Le militant extrêmiste précisait que seule une "guerre civile" en France entraînerait le renvoi des étrangers chez eux, et permettrait de "neutraliser" un certain nombre d’opposants. A commencer par Mouloud Aounit, secrétaire général du Mrap, victime à plusieurs reprises d’accusations de Sos-racaille et de menaces de mort "anonymes".
Un dommage collatéral inattendu
Après plus de deux ans d’activité, le 7 mars 2003, l’administrateur de liberty-web.net, également animateur de sos-racaille.org, fermait l’ensemble des sites hébergés, à la surprise générale. A commencer par celle des militants de base du réseau et des webmasters des sites hébergés.
Cette fermeture faisait suite à des altercations survenues entre les membres des sites de l’extrême droite "classique" et ceux créés par des militants de l’extrême droite juive.
Selon le Mrap, la guerre du Golfe aurait entraîné une "cassure idéologique" entre les deux principales composantes du réseau : Les activistes pro-israéliens, "pour qui l’alliance avec les Etats-Unis est sacrée", s’opposaient aux pro-lepénistes, "pour qui l’’alliance’ avec l’Irak est le garant de la politique nationaliste".
Les responsables pro-israéliens des principaux sites de la nébuleuse liberty-web.net auraient alors décidé "de jeter l’éponge". En lieu et place de leurs sites, ils ont affiché un message rageur indiquant que "la bande de bâtards qui soutient Ben Shirak à 90 % ne mérite qu’une chose : l’islamisation TOTALE de la France".
La guerre du Golfe, et la position de la France lors de ce conflit, aurait ainsi eu raison de ceux qui, pendant plus de deux ans, avaient réussi à constituer cette "nouvelle extrême droite sur internet" que le Mrap cherche aujourd’hui à dénoncer.
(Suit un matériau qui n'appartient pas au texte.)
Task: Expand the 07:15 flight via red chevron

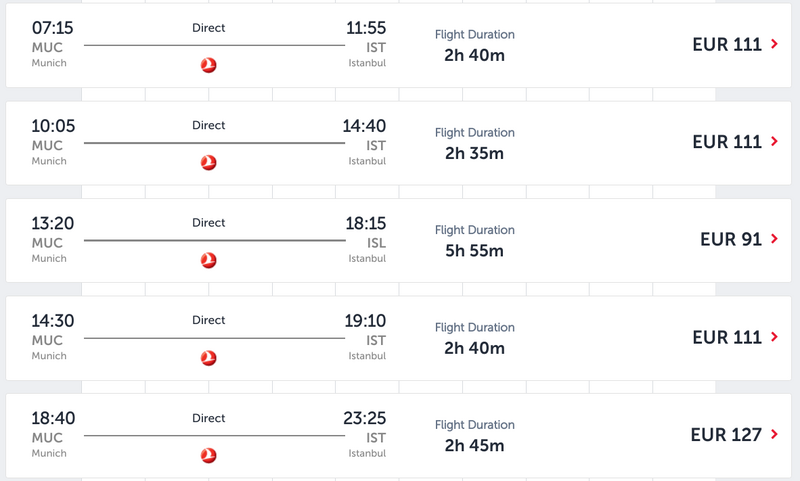Action: pos(774,44)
La justice est impuissante mais la PJ s’active
A ce jour, aucun auteur de ces sites n’a été jugé. Si, selon le Mrap, une vingtaine de plaintes a été déposée contre ces sites, aucune n’a donné lieu à un procès. Ces plaintes ont été classées sans suite car, bénéficiant des services d’anonymiser proposés par Liberty-web, les principaux responsables des sites n’ont pu être poursuivis.
Seule exception : Amisraelhai.org. Déposée le 1er aout 2000 pour "provocation à la haine", la plainte du Mrap à l’encontre de l’auteur de ce site aboutira à un procès, dont les plaidoieries débuteront le 30 septembre 2003.
Si ce procès peut avoir lieu, c’est parce que l’auteur d’Amisraelhai.org a pu être identifié : il avait enregistré son nom de domaine sous son propre nom avant de recourir aux services d’anonymisation de Liberty-web.
Face à la nébuleuse organisée autour de Liberty-web, la justice est généralement dans l’incapacité d’agir. Il semble toutefois que la police ait commencé à s’intéresser de près à ce réseau. Selon un fonctionnaire de police proche du dossier, la police judiciaire a choisi le moment où des dissentions sont apparues entre les deux courants principaux de cette extrême droite en ligne "pour ’taper’ et procéder aux premières interpellations et perquisitions". Selon cette même source, d’autres interpelllations et perquisitions devraient avoir lieu.